[Target position records]
------------------------------------------------------------

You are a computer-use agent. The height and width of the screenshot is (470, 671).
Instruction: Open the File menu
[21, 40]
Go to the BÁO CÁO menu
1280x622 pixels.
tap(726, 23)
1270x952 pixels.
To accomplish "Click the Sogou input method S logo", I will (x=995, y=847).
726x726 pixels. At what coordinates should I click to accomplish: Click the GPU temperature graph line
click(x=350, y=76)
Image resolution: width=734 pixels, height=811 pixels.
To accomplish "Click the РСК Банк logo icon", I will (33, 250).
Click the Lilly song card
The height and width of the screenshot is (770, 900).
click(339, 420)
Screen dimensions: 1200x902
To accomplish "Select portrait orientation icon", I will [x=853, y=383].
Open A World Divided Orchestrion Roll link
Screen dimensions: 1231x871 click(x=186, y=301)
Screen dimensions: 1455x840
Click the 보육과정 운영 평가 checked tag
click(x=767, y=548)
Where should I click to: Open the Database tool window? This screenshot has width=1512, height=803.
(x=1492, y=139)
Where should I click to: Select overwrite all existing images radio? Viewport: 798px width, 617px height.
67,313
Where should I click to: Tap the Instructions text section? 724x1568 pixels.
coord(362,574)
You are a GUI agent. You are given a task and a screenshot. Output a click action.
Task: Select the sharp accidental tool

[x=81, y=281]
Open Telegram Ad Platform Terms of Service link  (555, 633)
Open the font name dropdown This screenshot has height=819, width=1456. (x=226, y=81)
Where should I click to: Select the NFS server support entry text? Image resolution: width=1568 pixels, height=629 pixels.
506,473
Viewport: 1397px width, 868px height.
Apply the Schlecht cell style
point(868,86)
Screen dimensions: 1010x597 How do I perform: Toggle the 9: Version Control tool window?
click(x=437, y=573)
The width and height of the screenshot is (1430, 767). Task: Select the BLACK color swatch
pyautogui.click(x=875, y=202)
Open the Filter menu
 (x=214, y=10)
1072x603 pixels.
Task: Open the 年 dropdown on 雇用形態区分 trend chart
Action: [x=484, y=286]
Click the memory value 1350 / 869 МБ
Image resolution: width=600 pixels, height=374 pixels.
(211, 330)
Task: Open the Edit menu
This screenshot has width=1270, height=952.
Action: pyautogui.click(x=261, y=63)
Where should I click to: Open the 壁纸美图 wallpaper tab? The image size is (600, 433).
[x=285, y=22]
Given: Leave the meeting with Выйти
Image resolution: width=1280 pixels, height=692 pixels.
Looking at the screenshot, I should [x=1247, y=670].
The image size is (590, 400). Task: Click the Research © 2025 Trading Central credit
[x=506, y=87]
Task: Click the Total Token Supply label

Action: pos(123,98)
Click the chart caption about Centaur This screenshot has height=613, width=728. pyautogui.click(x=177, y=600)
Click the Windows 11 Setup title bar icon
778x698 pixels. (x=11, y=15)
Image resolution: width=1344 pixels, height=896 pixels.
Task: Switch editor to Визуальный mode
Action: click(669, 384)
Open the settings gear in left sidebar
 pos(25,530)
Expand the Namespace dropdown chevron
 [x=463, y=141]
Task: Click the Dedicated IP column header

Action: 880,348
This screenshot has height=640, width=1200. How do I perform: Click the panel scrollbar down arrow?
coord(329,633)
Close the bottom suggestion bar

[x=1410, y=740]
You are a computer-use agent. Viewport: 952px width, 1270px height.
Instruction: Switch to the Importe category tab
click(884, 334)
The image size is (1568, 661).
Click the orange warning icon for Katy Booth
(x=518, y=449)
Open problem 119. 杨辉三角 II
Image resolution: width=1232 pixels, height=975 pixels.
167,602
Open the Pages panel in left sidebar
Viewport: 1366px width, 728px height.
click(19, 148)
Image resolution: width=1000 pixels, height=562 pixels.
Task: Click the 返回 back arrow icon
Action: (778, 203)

------------------------------------------------------------

[Stated exercise]
Copy these lines word for word.

[Output below]
You are a computer-use agent. The height and width of the screenshot is (470, 671).
Instruction: Open the File menu
[21, 40]
Go to the BÁO CÁO menu
1280x622 pixels.
tap(726, 23)
1270x952 pixels.
To accomplish "Click the Sogou input method S logo", I will (x=995, y=847).
726x726 pixels. At what coordinates should I click to accomplish: Click the GPU temperature graph line
click(x=350, y=76)
Image resolution: width=734 pixels, height=811 pixels.
To accomplish "Click the РСК Банк logo icon", I will (33, 250).
Click the Lilly song card
The height and width of the screenshot is (770, 900).
click(339, 420)
Screen dimensions: 1200x902
To accomplish "Select portrait orientation icon", I will [x=853, y=383].
Open A World Divided Orchestrion Roll link
Screen dimensions: 1231x871 click(x=186, y=301)
Screen dimensions: 1455x840
Click the 보육과정 운영 평가 checked tag
click(x=767, y=548)
Where should I click to: Open the Database tool window? This screenshot has width=1512, height=803.
(x=1492, y=139)
Where should I click to: Select overwrite all existing images radio? Viewport: 798px width, 617px height.
67,313
Where should I click to: Tap the Instructions text section? 724x1568 pixels.
coord(362,574)
You are a GUI agent. You are given a task and a screenshot. Output a click action.
Task: Select the sharp accidental tool

[x=81, y=281]
Open Telegram Ad Platform Terms of Service link  (555, 633)
Open the font name dropdown This screenshot has height=819, width=1456. (x=226, y=81)
Where should I click to: Select the NFS server support entry text? Image resolution: width=1568 pixels, height=629 pixels.
506,473
Viewport: 1397px width, 868px height.
Apply the Schlecht cell style
point(868,86)
Screen dimensions: 1010x597 How do I perform: Toggle the 9: Version Control tool window?
click(x=437, y=573)
The width and height of the screenshot is (1430, 767). Task: Select the BLACK color swatch
pyautogui.click(x=875, y=202)
Open the Filter menu
 (x=214, y=10)
1072x603 pixels.
Task: Open the 年 dropdown on 雇用形態区分 trend chart
Action: [x=484, y=286]
Click the memory value 1350 / 869 МБ
Image resolution: width=600 pixels, height=374 pixels.
(211, 330)
Task: Open the Edit menu
This screenshot has width=1270, height=952.
Action: pyautogui.click(x=261, y=63)
Where should I click to: Open the 壁纸美图 wallpaper tab? The image size is (600, 433).
[x=285, y=22]
Given: Leave the meeting with Выйти
Image resolution: width=1280 pixels, height=692 pixels.
Looking at the screenshot, I should [x=1247, y=670].
The image size is (590, 400). Task: Click the Research © 2025 Trading Central credit
[x=506, y=87]
Task: Click the Total Token Supply label

Action: pos(123,98)
Click the chart caption about Centaur This screenshot has height=613, width=728. pyautogui.click(x=177, y=600)
Click the Windows 11 Setup title bar icon
778x698 pixels. (x=11, y=15)
Image resolution: width=1344 pixels, height=896 pixels.
Task: Switch editor to Визуальный mode
Action: click(669, 384)
Open the settings gear in left sidebar
 pos(25,530)
Expand the Namespace dropdown chevron
 [x=463, y=141]
Task: Click the Dedicated IP column header

Action: 880,348
This screenshot has height=640, width=1200. How do I perform: Click the panel scrollbar down arrow?
coord(329,633)
Close the bottom suggestion bar

[x=1410, y=740]
You are a computer-use agent. Viewport: 952px width, 1270px height.
Instruction: Switch to the Importe category tab
click(884, 334)
The image size is (1568, 661).
Click the orange warning icon for Katy Booth
(x=518, y=449)
Open problem 119. 杨辉三角 II
Image resolution: width=1232 pixels, height=975 pixels.
167,602
Open the Pages panel in left sidebar
Viewport: 1366px width, 728px height.
click(19, 148)
Image resolution: width=1000 pixels, height=562 pixels.
Task: Click the 返回 back arrow icon
Action: (778, 203)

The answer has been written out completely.